The last thing I want to do is spoil anyone so please excuse any vagueness or odd hand waving. Hopefully those who have read the book will know what I'm getting at.

Like any good mystery we start off with a bunch of intriguing questions - was Ashley's death really a suicide? Who is this reclusive Cordova guy, anyway? And what kind of guy would make such twisted films?

The (non-spoilery) good stuff:

- The backstory. Pessl obviously put a ton of work into Cordova's filmography and it shows. I was worried that with a dozen or so film titles being thrown around I would get confused but there was always ample context.

- How the arc of the book as a whole mirrors... something else. While some might be annoyed with the end I thought it was fitting, especially how it related to... that something else. ~shakes a fist at the spoiler-free sky~

- Cordova's philosophy. I can't say I agree with it, but it's intriguing and made me think about how I'm living my own life. Not to mention that I need to read a certain poem now.

- Most of the characters are on the "unlikeable" side of the scale but they didn't make me want to throw the book across the room. All have their own motivations (however twisted) and it works.

§ RECORDED INFORMATION
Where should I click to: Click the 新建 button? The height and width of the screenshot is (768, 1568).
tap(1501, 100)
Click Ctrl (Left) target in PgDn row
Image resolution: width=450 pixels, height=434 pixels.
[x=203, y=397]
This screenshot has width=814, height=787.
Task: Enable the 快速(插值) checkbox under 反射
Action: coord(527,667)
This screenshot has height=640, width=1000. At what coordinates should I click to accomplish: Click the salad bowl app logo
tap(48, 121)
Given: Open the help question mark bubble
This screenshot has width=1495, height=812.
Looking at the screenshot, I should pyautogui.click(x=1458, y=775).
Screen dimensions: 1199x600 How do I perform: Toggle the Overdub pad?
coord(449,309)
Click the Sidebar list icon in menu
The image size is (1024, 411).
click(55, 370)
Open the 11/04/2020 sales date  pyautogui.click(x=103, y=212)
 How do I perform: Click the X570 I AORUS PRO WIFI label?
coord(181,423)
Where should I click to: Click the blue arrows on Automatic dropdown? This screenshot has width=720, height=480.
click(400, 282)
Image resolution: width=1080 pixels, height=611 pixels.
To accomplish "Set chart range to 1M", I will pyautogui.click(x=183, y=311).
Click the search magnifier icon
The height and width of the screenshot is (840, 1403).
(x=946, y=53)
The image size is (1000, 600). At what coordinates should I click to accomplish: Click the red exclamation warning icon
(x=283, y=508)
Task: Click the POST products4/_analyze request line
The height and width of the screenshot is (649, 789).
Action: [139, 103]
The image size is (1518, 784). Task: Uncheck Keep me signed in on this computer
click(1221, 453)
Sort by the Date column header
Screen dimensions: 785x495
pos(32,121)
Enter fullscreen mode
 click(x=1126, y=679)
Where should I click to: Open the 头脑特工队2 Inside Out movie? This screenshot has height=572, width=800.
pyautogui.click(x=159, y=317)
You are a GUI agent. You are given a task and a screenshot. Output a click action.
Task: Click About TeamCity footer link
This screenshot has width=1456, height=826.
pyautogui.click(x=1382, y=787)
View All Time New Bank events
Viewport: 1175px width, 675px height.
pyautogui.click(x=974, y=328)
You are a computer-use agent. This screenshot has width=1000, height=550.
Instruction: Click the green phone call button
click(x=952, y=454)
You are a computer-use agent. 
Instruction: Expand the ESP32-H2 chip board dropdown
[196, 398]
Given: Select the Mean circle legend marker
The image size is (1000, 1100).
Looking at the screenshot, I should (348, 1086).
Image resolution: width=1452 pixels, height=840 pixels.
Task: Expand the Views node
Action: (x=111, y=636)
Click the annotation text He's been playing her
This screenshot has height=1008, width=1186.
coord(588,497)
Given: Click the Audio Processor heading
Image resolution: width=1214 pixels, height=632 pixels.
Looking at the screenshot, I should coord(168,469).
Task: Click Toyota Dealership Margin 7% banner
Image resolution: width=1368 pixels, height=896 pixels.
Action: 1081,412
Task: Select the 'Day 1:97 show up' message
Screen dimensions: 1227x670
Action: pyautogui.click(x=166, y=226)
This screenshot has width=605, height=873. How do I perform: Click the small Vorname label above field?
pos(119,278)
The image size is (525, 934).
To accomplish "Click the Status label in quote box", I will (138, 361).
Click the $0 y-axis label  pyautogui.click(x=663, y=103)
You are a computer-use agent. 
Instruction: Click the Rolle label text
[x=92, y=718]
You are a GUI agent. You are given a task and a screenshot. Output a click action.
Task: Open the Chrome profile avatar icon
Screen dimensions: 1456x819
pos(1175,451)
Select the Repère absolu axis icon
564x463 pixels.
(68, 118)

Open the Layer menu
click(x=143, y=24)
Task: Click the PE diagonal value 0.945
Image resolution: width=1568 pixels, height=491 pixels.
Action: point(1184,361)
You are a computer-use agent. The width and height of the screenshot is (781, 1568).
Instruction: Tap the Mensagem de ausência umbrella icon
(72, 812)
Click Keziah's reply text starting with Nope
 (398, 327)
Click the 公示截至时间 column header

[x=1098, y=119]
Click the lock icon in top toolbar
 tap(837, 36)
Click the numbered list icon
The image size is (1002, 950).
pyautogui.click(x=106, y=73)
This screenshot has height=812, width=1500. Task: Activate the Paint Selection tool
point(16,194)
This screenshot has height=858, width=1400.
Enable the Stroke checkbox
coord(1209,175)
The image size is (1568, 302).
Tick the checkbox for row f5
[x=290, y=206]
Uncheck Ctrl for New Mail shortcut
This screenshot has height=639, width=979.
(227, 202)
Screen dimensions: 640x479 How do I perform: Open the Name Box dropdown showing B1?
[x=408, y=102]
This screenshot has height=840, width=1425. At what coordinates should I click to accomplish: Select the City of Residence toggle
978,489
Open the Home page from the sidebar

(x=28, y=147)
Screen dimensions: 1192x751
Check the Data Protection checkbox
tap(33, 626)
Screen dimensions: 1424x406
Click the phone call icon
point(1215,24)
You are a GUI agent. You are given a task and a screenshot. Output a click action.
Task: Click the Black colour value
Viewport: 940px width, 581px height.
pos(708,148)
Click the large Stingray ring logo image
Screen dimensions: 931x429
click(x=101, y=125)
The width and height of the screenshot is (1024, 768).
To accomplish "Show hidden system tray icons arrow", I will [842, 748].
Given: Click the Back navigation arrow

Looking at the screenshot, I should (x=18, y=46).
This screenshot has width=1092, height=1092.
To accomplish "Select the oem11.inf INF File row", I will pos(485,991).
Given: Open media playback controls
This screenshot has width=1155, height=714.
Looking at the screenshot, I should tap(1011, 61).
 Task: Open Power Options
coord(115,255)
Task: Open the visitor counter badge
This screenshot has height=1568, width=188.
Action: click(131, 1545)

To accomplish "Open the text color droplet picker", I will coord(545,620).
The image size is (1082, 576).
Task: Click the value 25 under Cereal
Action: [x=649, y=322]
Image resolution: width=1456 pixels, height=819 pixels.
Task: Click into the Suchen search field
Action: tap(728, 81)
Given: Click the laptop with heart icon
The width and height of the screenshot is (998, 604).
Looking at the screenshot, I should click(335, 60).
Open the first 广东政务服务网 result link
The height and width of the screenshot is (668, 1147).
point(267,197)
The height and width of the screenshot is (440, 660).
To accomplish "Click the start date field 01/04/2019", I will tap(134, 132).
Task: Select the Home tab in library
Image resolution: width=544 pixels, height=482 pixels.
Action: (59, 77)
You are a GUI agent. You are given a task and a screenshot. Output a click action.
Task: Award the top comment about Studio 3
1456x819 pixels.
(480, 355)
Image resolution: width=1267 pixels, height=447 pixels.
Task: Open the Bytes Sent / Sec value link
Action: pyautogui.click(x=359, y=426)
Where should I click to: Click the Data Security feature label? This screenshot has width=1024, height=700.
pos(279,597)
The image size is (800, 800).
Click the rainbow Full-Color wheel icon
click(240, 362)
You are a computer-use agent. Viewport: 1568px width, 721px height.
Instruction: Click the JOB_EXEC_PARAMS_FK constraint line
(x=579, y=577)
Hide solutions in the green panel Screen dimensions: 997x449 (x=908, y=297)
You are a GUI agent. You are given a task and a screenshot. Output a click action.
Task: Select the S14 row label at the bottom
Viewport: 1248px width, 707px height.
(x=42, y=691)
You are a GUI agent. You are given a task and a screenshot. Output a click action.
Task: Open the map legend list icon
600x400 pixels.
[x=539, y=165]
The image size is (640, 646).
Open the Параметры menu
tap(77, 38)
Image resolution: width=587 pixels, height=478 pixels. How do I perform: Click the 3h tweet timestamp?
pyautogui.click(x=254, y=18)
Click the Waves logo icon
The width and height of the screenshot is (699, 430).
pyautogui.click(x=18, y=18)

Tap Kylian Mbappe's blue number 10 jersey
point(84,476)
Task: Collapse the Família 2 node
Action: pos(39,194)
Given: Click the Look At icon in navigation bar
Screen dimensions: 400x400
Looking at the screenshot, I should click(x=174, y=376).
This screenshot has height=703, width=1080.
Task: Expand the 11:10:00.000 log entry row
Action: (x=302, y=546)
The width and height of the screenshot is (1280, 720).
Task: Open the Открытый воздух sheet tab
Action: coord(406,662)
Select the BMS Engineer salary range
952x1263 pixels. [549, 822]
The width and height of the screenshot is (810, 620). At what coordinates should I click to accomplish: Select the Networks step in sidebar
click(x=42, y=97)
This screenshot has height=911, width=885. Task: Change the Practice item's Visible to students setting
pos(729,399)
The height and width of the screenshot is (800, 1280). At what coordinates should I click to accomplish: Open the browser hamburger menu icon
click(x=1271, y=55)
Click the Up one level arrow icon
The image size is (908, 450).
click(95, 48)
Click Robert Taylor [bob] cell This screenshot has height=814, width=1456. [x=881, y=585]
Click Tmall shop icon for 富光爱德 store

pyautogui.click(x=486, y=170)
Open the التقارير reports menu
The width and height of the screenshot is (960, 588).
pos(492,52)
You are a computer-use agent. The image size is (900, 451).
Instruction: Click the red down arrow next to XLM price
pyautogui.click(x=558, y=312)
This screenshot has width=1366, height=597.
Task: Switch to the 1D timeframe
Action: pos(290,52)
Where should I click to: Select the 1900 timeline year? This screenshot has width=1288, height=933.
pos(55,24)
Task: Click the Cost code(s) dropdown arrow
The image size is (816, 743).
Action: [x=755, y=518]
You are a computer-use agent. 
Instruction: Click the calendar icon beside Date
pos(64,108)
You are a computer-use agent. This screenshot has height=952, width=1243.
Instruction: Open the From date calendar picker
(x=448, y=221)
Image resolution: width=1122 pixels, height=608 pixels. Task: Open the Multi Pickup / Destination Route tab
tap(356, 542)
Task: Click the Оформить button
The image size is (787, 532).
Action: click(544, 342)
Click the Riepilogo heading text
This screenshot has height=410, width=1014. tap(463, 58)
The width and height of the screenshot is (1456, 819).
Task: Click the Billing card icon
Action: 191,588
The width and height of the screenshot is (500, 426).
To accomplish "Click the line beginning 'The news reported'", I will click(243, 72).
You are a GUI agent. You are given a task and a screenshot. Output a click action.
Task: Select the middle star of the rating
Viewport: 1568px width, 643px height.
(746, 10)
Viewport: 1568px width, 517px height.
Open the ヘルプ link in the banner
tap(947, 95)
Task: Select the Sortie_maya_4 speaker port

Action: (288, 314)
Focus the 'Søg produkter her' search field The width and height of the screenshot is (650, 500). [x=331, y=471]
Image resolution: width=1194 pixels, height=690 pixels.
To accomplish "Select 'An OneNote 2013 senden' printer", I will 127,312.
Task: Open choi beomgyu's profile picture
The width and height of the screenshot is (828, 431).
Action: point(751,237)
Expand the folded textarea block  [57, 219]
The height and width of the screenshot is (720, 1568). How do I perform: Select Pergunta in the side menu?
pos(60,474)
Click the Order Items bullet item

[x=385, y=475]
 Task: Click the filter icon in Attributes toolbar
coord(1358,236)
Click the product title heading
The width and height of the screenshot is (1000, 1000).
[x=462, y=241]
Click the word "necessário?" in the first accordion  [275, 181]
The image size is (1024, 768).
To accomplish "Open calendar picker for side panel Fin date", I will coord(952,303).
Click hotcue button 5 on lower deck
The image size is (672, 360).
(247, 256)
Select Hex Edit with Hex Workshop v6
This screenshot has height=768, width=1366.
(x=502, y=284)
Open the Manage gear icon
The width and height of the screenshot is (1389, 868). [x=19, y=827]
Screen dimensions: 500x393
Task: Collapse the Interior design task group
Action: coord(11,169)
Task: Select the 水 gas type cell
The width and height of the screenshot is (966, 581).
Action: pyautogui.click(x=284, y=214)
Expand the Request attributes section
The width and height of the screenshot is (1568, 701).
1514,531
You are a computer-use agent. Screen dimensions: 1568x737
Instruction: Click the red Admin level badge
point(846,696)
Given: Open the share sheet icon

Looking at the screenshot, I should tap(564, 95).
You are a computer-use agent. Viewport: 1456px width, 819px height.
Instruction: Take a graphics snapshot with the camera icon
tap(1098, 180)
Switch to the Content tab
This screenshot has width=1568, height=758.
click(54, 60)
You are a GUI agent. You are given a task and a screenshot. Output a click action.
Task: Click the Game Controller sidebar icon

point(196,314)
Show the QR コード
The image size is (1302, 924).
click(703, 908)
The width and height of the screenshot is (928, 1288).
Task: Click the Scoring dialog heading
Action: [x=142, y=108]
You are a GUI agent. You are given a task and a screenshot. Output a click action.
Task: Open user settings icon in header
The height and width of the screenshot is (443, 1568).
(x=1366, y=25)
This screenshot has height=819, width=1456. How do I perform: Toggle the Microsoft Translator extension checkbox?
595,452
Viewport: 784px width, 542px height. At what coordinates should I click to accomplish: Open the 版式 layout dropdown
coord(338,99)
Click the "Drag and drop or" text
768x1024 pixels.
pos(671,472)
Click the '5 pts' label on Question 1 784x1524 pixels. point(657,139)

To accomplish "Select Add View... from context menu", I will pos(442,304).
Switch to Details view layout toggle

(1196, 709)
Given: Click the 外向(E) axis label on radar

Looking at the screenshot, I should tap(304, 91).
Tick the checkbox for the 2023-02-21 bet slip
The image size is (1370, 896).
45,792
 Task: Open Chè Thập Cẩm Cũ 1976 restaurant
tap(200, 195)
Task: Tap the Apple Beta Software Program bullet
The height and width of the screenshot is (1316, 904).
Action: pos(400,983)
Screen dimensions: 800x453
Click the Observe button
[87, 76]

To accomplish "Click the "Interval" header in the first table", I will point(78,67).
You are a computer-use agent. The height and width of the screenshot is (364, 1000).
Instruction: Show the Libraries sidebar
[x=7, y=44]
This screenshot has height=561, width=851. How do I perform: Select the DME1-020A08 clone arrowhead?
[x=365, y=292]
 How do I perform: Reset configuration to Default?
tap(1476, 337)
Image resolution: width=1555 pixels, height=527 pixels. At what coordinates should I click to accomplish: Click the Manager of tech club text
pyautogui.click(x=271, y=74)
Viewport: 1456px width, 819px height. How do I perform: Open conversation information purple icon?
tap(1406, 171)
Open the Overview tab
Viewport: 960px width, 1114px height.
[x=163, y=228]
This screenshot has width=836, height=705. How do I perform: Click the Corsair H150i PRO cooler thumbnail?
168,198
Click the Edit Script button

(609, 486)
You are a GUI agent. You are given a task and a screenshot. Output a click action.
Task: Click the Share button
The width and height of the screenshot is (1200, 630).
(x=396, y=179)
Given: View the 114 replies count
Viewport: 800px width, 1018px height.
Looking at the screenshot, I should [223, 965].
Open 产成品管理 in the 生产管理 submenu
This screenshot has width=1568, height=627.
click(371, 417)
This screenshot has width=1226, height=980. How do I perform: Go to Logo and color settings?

§ EXERCISE SET
1 - Reproduce the part of the book review between "Like any good" and "certain poem now.", inclusive.
2 - Using the book review above the listing, decide whether each statement agrees with it, answering yes or no and quoting the words that decide it: (a) The reviewer agrees with Cordova's philosophy. (b) The reviewer expected the many film titles might cause confusion. (c) Most of the characters fall on the "unlikeable" side.

§ TASK-BY-TASK ANSWERS
1 -
Like any good mystery we start off with a bunch of intriguing questions - was Ashley's death really a suicide? Who is this reclusive Cordova guy, anyway? And what kind of guy would make such twisted films?

The (non-spoilery) good stuff:

- The backstory. Pessl obviously put a ton of work into Cordova's filmography and it shows. I was worried that with a dozen or so film titles being thrown around I would get confused but there was always ample context.

- How the arc of the book as a whole mirrors... something else. While some might be annoyed with the end I thought it was fitting, especially how it related to... that something else. ~shakes a fist at the spoiler-free sky~

- Cordova's philosophy. I can't say I agree with it, but it's intriguing and made me think about how I'm living my own life. Not to mention that I need to read a certain poem now.

2 -
(a) No: "I can't say I agree with it"
(b) Yes: "I was worried that with a dozen or so film titles being thrown around I would get confused"
(c) Yes: "Most of the characters are on the "unlikeable" side of the scale"